= The Source at White Plains =

The Source at White Plains is a large urban-style shopping complex in downtown White Plains, New York, owned and managed by 'New England Development'. The Source is located next to The Westchester and Crowne Plaza hotel, and features several major brand-name retailers and restaurants including Dick's Sporting Goods, The Cheesecake Factory, and Whole Foods Market. The Source previously featured Raymour & Flanigan, which was recently moved out of The Source and into the former Stickly Audi & Co in White Plains, which is about two miles west of The Source.
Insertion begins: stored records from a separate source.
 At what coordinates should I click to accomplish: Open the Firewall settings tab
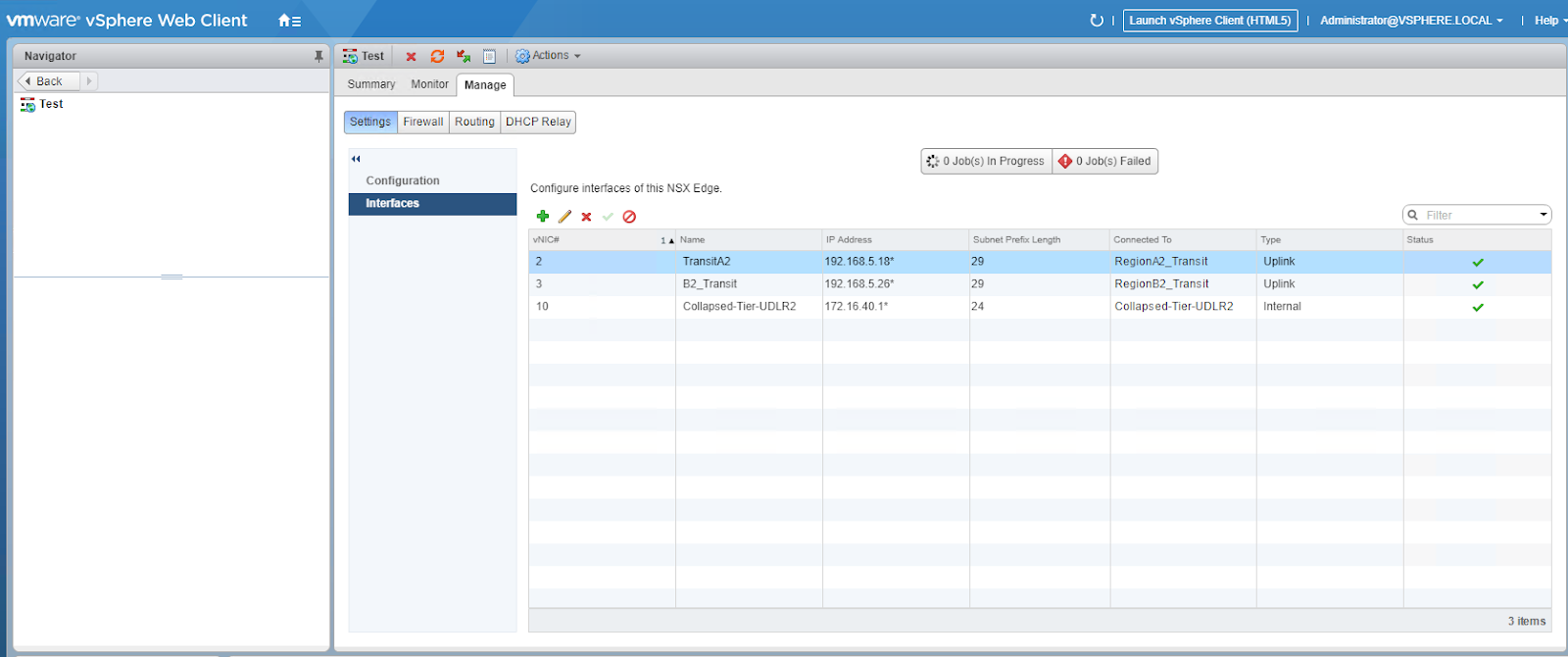(x=423, y=122)
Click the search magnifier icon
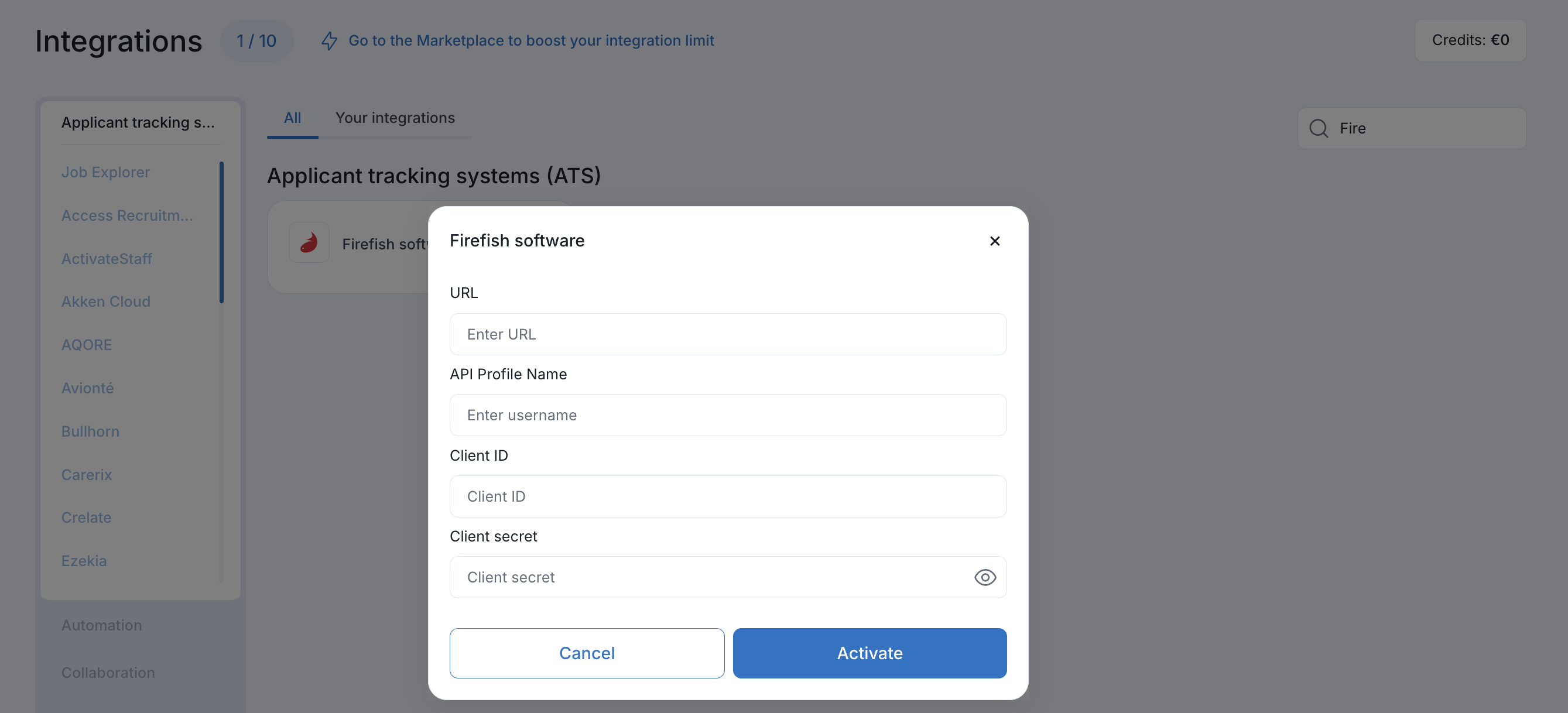The image size is (1568, 713). click(1319, 128)
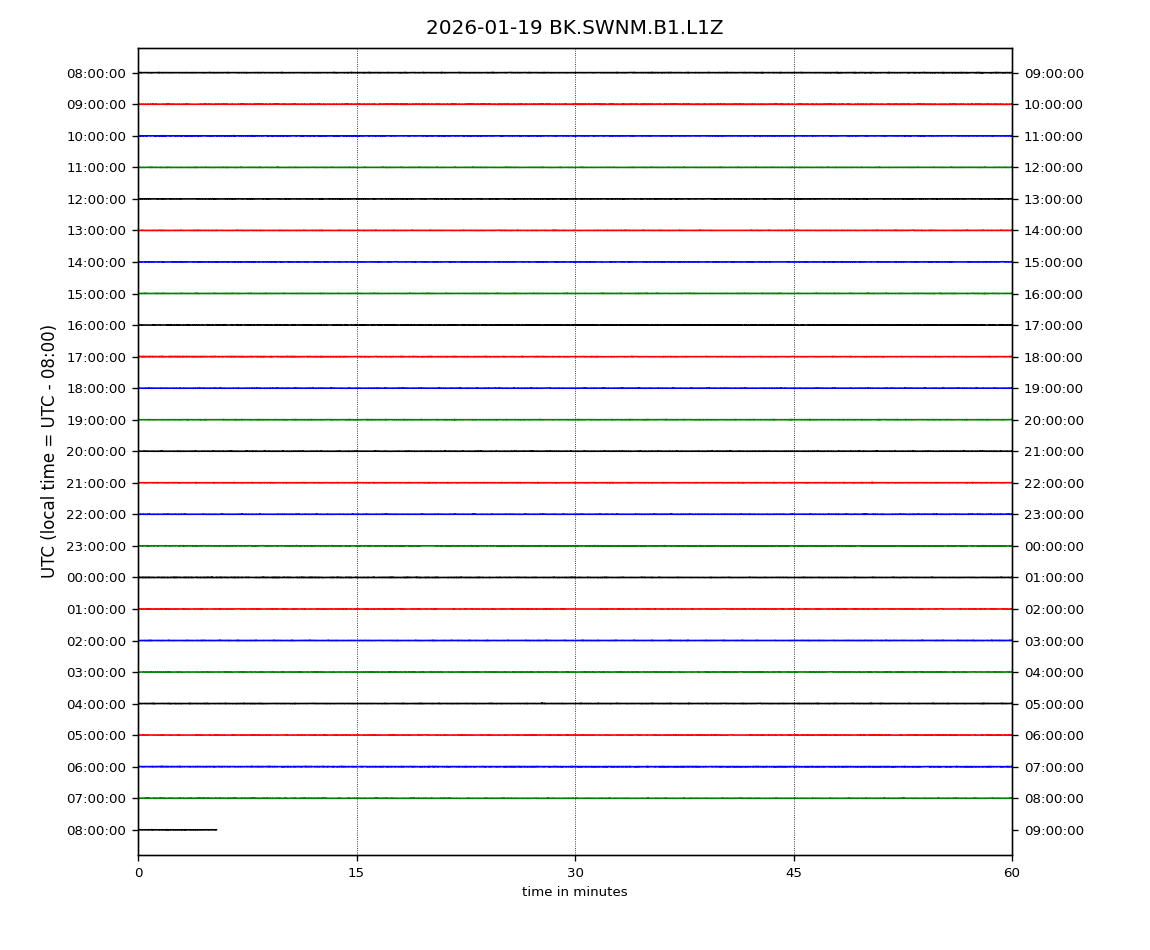Click the 17:00:00 label on left axis

[97, 357]
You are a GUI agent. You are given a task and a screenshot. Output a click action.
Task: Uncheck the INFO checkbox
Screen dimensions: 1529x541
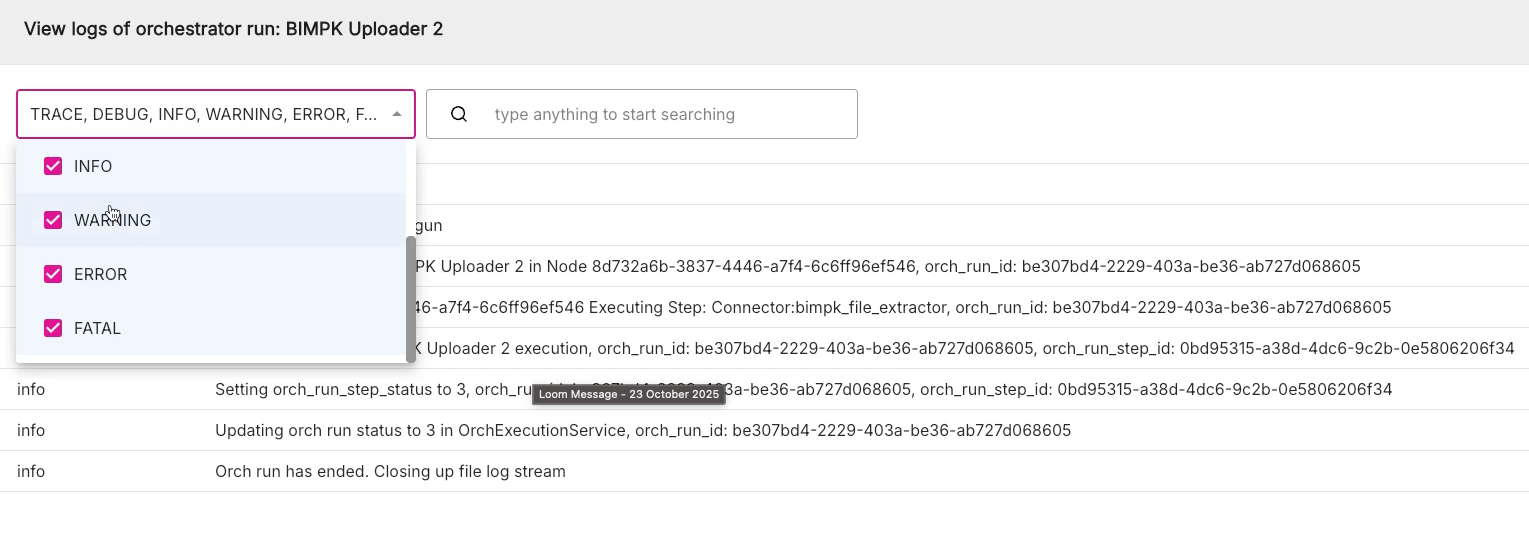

The Source opened in 2004 and was built on the site of one of the first suburban branches of Saks Fifth Avenue, which closed in early 2002. The mall is connected to a large 4-story parking garage. Within close proximity of The Source are complementary retail developments such as The Westchester mall (featuring anchor stores Neiman Marcus and Nordstrom), a freestanding Bloomingdale's department store, the City Center at White Plains, and the Galleria at White Plains mall.

As of December 2015, the management contract for The Source at White Plains was awarded to The Wilder Companies, based out of Boston and managed by John Tacij.

Danone International has established their headquarters at The Source, moving from their previous North White Plains location. Danone took over space on the top floor of the center, which had been vacant since the closure of the three-level Fortunoff store.